🤖 AI Summary
To address performance degradation in out-of-distribution (OOD) generalization of graph data—caused by structural complexity and diverse distribution shifts—this paper proposes a Dynamic Multi-Invariant Subgraph Aggregation (DMISA) framework. Unlike existing methods relying on a single invariant subgraph, DMISA jointly models multiple causally consistent subgraph patterns via a learnable, dynamic MLP-based prioritized aggregation mechanism. It integrates causal modeling, an information-theoretic objective, diversity-aware subgraph sampling, and regularization to achieve robust nonlinear fusion.
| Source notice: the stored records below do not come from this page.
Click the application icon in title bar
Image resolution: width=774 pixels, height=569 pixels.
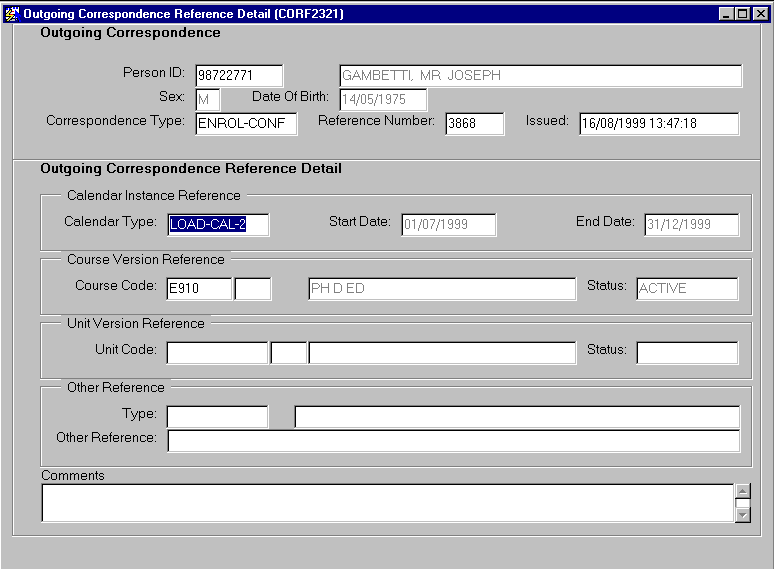point(11,14)
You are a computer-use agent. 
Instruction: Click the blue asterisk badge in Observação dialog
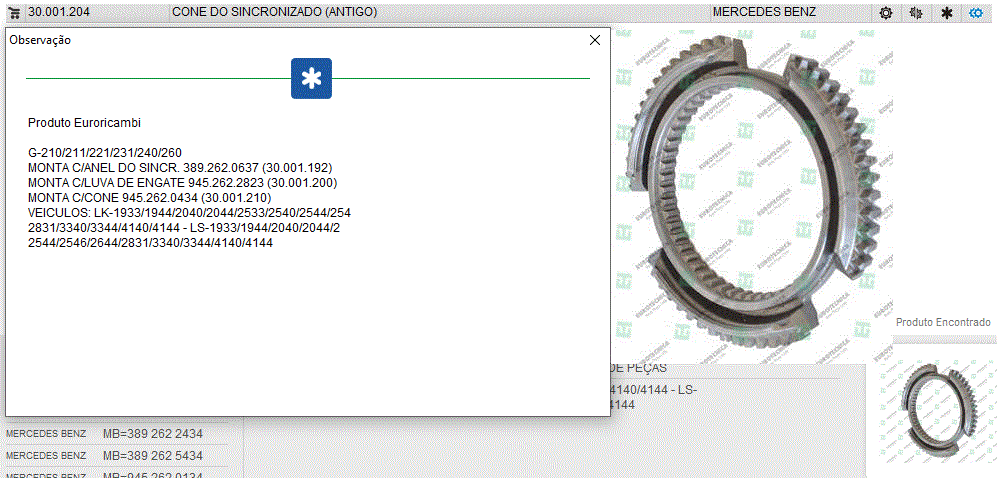coord(311,79)

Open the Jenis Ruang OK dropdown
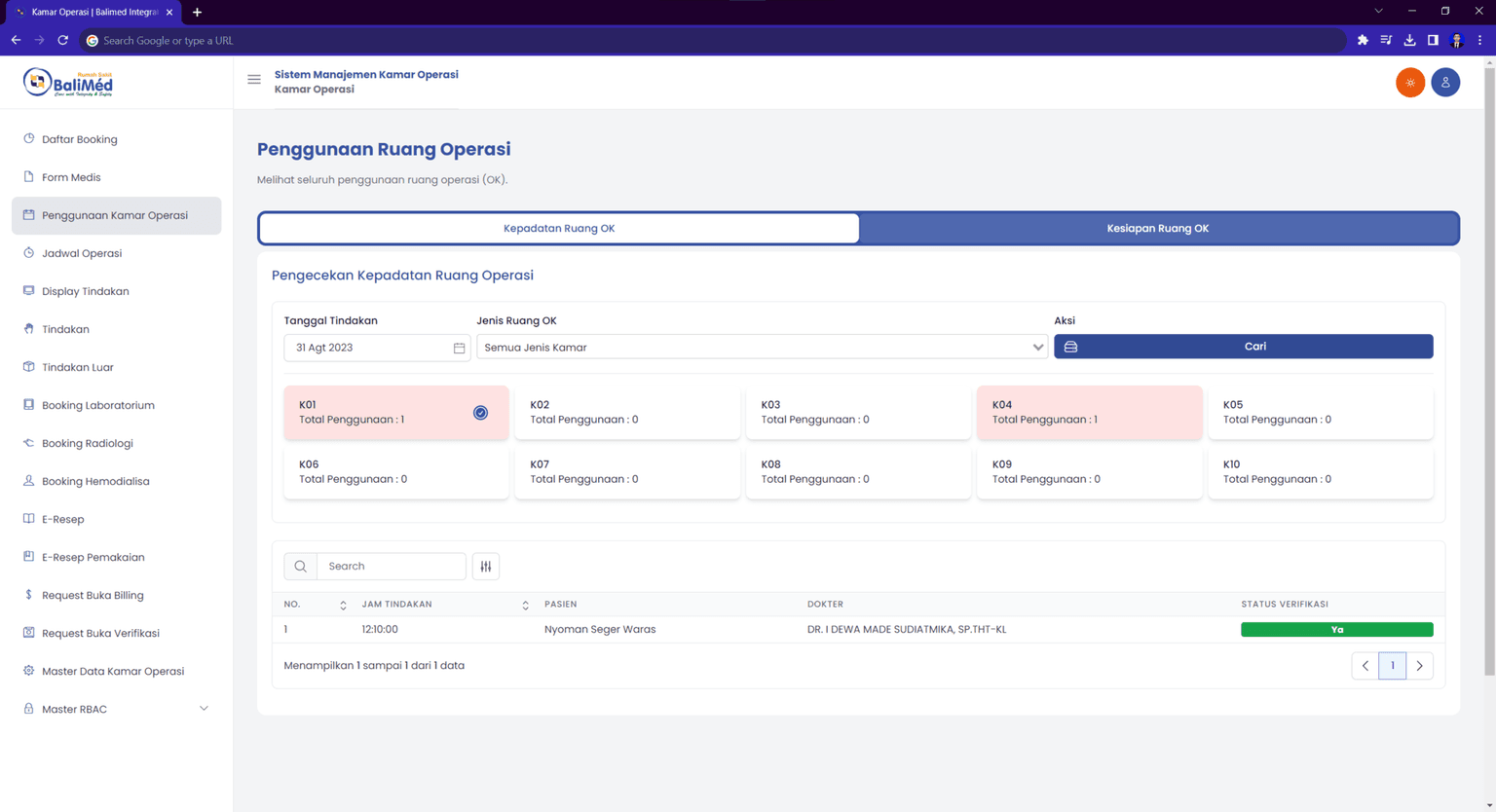point(762,348)
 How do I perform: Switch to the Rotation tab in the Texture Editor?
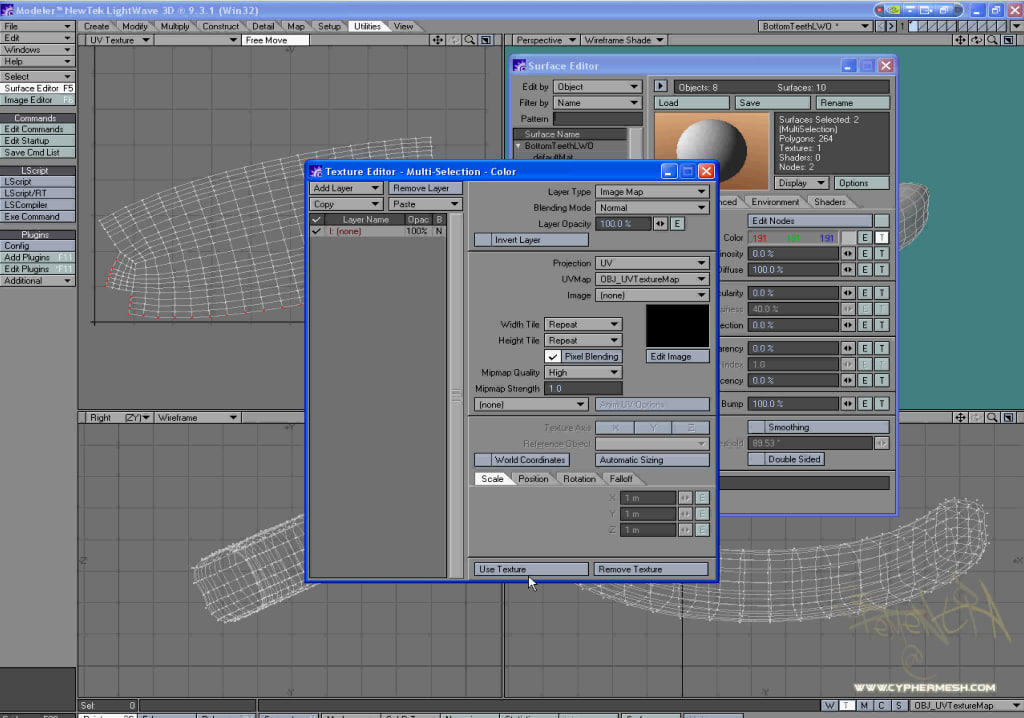pyautogui.click(x=578, y=478)

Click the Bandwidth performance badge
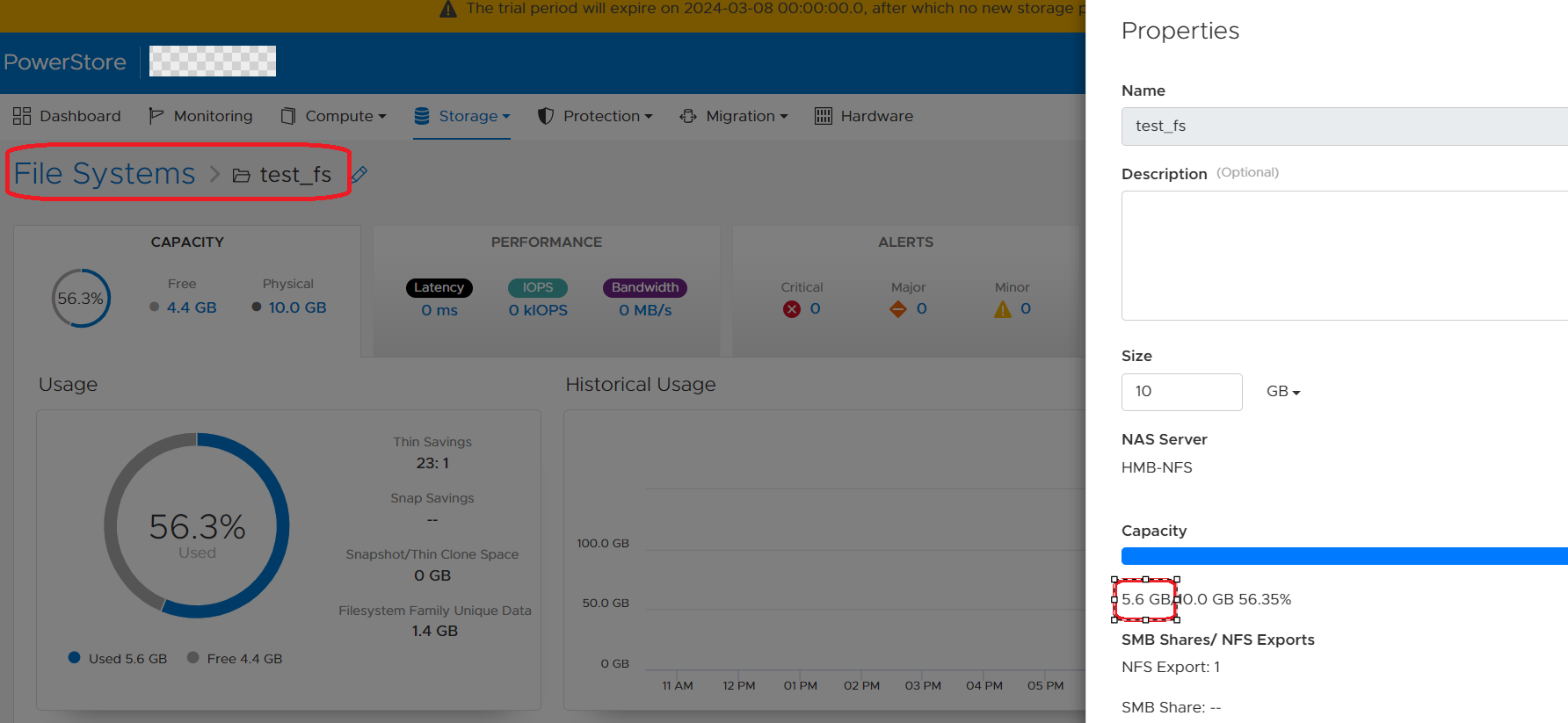tap(645, 287)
Extensive experiments across 15 standard graph OOD benchmarks—including DrugOOD—demonstrate that DMISA improves average classification accuracy by up to 5% over state-of-the-art baselines, significantly enhancing model adaptability and generalization under heterogeneous distribution shifts.
📝 Abstract
Recent work has extended the invariance principle for out-of-distribution (OOD) generalization from Euclidean to graph data, where challenges arise due to complex structures and diverse distribution shifts in node attributes and topology. To handle these, Chen et al. proposed CIGA (Chen et al., 2022b), which uses causal modeling and an information-theoretic objective to extract a single invariant subgraph capturing causal features. However, this single-subgraph focus can miss multiple causal patterns. Liu et al. (2025) addressed this with SuGAr, which learns and aggregates diverse invariant subgraphs via a sampler and diversity regularizer, improving robustness but still relying on simple uniform or greedy aggregation. To overcome this, the proposed PISA framework introduces a dynamic MLP-based aggregation that prioritizes and combines subgraph representations more effectively. Experiments on 15 datasets, including DrugOOD (Ji et al., 2023), show that PISA achieves up to 5% higher classification accuracy than prior methods.